■ Assignment ■
Restate the data below word for word, leaving nothing out.

■ Entries supplied ■

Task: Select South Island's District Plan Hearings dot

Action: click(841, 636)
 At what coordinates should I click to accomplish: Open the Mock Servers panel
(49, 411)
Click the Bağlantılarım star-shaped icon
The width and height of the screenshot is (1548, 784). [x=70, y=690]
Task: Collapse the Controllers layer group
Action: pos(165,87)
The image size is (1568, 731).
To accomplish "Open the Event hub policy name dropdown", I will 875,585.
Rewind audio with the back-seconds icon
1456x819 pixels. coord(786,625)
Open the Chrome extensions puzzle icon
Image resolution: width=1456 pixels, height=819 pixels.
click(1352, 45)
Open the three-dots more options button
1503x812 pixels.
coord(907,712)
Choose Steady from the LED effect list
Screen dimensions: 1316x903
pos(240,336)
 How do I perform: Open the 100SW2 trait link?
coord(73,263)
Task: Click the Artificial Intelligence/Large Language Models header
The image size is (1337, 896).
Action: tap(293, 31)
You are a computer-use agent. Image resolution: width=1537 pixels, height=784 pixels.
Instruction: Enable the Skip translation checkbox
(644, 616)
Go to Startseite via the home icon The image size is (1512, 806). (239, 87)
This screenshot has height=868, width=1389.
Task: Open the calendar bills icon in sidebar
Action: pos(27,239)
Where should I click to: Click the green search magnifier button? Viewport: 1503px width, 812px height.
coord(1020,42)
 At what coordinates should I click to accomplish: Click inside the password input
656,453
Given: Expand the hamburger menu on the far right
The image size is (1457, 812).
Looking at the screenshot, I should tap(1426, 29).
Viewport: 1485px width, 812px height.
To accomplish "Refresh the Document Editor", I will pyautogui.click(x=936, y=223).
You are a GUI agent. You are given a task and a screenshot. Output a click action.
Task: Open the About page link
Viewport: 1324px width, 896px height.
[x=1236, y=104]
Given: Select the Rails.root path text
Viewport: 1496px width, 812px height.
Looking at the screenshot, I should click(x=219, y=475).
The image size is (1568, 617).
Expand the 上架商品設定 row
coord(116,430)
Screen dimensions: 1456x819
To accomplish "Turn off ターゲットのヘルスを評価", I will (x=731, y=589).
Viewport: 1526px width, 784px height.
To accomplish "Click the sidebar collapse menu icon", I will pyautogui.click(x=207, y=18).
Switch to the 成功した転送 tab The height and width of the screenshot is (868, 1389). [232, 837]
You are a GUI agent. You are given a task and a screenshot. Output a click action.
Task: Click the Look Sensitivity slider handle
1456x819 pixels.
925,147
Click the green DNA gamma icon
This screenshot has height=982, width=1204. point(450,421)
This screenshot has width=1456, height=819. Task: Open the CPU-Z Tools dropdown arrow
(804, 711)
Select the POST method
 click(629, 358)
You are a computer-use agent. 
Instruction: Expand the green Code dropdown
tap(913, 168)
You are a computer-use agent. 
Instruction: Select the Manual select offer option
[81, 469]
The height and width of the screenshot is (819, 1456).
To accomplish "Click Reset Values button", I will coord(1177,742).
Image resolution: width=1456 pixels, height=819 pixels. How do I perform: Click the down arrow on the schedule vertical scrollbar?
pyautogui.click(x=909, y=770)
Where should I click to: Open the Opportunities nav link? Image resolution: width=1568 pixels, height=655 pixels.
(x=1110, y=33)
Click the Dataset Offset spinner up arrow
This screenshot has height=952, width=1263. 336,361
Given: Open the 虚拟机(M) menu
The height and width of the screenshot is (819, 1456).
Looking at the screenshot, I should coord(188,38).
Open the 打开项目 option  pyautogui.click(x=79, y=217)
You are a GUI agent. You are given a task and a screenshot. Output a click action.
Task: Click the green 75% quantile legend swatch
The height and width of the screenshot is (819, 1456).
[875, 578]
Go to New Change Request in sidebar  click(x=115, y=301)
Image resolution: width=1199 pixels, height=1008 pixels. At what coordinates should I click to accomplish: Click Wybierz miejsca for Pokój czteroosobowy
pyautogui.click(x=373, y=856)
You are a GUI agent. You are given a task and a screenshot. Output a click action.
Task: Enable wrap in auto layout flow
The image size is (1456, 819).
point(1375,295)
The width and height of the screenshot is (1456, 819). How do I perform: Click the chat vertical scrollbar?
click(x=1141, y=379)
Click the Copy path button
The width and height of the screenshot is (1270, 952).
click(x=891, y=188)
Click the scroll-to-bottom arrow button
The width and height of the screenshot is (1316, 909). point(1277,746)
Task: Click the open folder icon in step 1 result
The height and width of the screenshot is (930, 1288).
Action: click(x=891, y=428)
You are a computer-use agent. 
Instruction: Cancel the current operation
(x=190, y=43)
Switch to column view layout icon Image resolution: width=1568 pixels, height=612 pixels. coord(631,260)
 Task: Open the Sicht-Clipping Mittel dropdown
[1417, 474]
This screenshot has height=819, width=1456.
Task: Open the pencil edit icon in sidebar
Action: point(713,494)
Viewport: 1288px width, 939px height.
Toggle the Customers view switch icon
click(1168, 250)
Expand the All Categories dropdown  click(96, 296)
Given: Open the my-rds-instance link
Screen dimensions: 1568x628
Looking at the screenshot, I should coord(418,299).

■ Exercise answer ■
Task: Select South Island's District Plan Hearings dot

Action: click(841, 636)
 At what coordinates should I click to accomplish: Open the Mock Servers panel
(49, 411)
Click the Bağlantılarım star-shaped icon
The width and height of the screenshot is (1548, 784). [x=70, y=690]
Task: Collapse the Controllers layer group
Action: pos(165,87)
The image size is (1568, 731).
To accomplish "Open the Event hub policy name dropdown", I will 875,585.
Rewind audio with the back-seconds icon
1456x819 pixels. coord(786,625)
Open the Chrome extensions puzzle icon
Image resolution: width=1456 pixels, height=819 pixels.
click(1352, 45)
Open the three-dots more options button
1503x812 pixels.
coord(907,712)
Choose Steady from the LED effect list
Screen dimensions: 1316x903
pos(240,336)
 How do I perform: Open the 100SW2 trait link?
coord(73,263)
Task: Click the Artificial Intelligence/Large Language Models header
The image size is (1337, 896).
Action: tap(293, 31)
You are a computer-use agent. Image resolution: width=1537 pixels, height=784 pixels.
Instruction: Enable the Skip translation checkbox
(644, 616)
Go to Startseite via the home icon The image size is (1512, 806). (239, 87)
This screenshot has height=868, width=1389.
Task: Open the calendar bills icon in sidebar
Action: pos(27,239)
Where should I click to: Click the green search magnifier button? Viewport: 1503px width, 812px height.
coord(1020,42)
 At what coordinates should I click to accomplish: Click inside the password input
656,453
Given: Expand the hamburger menu on the far right
The image size is (1457, 812).
Looking at the screenshot, I should tap(1426, 29).
Viewport: 1485px width, 812px height.
To accomplish "Refresh the Document Editor", I will pyautogui.click(x=936, y=223).
You are a GUI agent. You are given a task and a screenshot. Output a click action.
Task: Open the About page link
Viewport: 1324px width, 896px height.
[x=1236, y=104]
Given: Select the Rails.root path text
Viewport: 1496px width, 812px height.
Looking at the screenshot, I should click(x=219, y=475).
The image size is (1568, 617).
Expand the 上架商品設定 row
coord(116,430)
Screen dimensions: 1456x819
To accomplish "Turn off ターゲットのヘルスを評価", I will (x=731, y=589).
Viewport: 1526px width, 784px height.
To accomplish "Click the sidebar collapse menu icon", I will pyautogui.click(x=207, y=18).
Switch to the 成功した転送 tab The height and width of the screenshot is (868, 1389). [232, 837]
You are a GUI agent. You are given a task and a screenshot. Output a click action.
Task: Click the Look Sensitivity slider handle
1456x819 pixels.
925,147
Click the green DNA gamma icon
This screenshot has height=982, width=1204. point(450,421)
This screenshot has width=1456, height=819. Task: Open the CPU-Z Tools dropdown arrow
(804, 711)
Select the POST method
 click(629, 358)
You are a computer-use agent. 
Instruction: Expand the green Code dropdown
tap(913, 168)
You are a computer-use agent. 
Instruction: Select the Manual select offer option
[81, 469]
The height and width of the screenshot is (819, 1456).
To accomplish "Click Reset Values button", I will coord(1177,742).
Image resolution: width=1456 pixels, height=819 pixels. How do I perform: Click the down arrow on the schedule vertical scrollbar?
pyautogui.click(x=909, y=770)
Where should I click to: Open the Opportunities nav link? Image resolution: width=1568 pixels, height=655 pixels.
(x=1110, y=33)
Click the Dataset Offset spinner up arrow
This screenshot has height=952, width=1263. 336,361
Given: Open the 虚拟机(M) menu
The height and width of the screenshot is (819, 1456).
Looking at the screenshot, I should coord(188,38).
Open the 打开项目 option  pyautogui.click(x=79, y=217)
You are a GUI agent. You are given a task and a screenshot. Output a click action.
Task: Click the green 75% quantile legend swatch
The height and width of the screenshot is (819, 1456).
[875, 578]
Go to New Change Request in sidebar  click(x=115, y=301)
Image resolution: width=1199 pixels, height=1008 pixels. At what coordinates should I click to accomplish: Click Wybierz miejsca for Pokój czteroosobowy
pyautogui.click(x=373, y=856)
You are a GUI agent. You are given a task and a screenshot. Output a click action.
Task: Enable wrap in auto layout flow
The image size is (1456, 819).
point(1375,295)
The width and height of the screenshot is (1456, 819). How do I perform: Click the chat vertical scrollbar?
click(x=1141, y=379)
Click the Copy path button
The width and height of the screenshot is (1270, 952).
click(x=891, y=188)
Click the scroll-to-bottom arrow button
The width and height of the screenshot is (1316, 909). point(1277,746)
Task: Click the open folder icon in step 1 result
The height and width of the screenshot is (930, 1288).
Action: click(x=891, y=428)
You are a computer-use agent. 
Instruction: Cancel the current operation
(x=190, y=43)
Switch to column view layout icon Image resolution: width=1568 pixels, height=612 pixels. coord(631,260)
 Task: Open the Sicht-Clipping Mittel dropdown
[1417, 474]
This screenshot has height=819, width=1456.
Task: Open the pencil edit icon in sidebar
Action: point(713,494)
Viewport: 1288px width, 939px height.
Toggle the Customers view switch icon
click(1168, 250)
Expand the All Categories dropdown  click(96, 296)
Given: Open the my-rds-instance link
Screen dimensions: 1568x628
Looking at the screenshot, I should coord(418,299).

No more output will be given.